[INFORMATION PROVIDED]
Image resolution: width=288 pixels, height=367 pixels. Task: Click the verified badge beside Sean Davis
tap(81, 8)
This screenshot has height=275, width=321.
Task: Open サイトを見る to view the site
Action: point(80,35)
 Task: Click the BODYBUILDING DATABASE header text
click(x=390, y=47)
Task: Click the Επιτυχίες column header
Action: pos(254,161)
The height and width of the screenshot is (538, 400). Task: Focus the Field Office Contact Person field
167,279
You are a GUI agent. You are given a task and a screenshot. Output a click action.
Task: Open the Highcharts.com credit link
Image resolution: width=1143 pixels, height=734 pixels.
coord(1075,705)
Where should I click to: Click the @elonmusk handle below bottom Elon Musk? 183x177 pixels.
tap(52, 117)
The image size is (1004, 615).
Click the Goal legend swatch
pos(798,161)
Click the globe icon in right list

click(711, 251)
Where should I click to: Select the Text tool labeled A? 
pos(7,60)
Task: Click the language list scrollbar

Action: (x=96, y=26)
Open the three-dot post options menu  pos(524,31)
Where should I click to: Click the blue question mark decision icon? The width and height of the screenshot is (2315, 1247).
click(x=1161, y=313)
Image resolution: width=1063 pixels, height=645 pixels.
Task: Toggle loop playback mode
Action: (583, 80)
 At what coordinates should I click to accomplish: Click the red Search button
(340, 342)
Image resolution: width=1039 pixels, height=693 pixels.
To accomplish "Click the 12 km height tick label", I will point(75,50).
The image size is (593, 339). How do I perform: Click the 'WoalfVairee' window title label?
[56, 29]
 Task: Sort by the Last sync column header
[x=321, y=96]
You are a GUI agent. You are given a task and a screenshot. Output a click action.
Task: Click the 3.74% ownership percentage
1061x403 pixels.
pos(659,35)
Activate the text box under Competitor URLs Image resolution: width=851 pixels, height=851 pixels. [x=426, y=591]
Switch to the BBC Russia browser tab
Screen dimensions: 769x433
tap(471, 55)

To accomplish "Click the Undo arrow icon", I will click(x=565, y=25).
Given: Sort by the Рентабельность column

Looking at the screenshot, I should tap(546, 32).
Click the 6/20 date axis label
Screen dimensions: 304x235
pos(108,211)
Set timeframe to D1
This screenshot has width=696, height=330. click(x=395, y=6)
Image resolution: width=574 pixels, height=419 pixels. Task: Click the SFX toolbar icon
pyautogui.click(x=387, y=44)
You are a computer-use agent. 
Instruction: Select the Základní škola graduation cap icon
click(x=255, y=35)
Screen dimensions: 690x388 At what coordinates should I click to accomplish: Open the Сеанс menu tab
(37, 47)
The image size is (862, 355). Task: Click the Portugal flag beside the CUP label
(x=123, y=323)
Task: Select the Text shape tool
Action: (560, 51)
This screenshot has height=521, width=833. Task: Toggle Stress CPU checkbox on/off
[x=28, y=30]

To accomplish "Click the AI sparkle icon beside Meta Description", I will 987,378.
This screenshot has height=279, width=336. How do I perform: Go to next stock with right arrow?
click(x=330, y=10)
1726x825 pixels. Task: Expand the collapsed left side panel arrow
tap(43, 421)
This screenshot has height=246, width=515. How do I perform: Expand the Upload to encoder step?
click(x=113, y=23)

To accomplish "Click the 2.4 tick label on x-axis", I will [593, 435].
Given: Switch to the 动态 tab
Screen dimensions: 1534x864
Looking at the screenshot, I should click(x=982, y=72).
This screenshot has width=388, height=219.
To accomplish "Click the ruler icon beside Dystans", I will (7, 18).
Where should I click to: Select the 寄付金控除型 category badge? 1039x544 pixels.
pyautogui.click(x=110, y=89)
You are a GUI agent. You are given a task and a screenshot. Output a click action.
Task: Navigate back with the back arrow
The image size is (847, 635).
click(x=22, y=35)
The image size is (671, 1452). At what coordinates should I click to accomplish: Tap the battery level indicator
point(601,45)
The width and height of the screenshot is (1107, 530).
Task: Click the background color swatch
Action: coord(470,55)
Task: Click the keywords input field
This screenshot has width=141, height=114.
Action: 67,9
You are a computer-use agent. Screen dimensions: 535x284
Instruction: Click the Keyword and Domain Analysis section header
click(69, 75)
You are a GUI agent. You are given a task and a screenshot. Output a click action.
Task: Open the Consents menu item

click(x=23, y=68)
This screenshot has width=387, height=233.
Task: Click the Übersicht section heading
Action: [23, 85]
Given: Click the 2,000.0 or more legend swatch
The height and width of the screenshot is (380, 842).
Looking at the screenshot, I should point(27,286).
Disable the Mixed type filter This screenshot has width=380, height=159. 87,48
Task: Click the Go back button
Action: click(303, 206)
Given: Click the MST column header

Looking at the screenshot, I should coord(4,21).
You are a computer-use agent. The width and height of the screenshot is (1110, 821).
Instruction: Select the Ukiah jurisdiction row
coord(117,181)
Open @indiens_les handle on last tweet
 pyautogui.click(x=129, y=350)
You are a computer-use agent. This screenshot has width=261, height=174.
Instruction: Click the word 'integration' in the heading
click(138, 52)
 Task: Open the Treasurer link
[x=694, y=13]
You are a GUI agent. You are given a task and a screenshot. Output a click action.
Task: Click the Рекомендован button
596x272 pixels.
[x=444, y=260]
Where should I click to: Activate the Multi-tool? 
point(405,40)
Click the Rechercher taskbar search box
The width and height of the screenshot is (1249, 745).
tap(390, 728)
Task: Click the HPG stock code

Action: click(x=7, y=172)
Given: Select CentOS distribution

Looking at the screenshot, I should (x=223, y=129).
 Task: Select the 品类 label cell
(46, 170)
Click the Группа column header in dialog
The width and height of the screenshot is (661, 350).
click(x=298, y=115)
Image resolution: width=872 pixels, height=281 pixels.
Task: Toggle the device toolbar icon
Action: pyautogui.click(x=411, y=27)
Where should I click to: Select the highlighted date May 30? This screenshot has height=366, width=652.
[/INFORMATION PROVIDED]
WHAT TO DO:
For every line in the material above that holds the string "tick", add one to a count; state only the final count.

WRITTEN REPLY:
2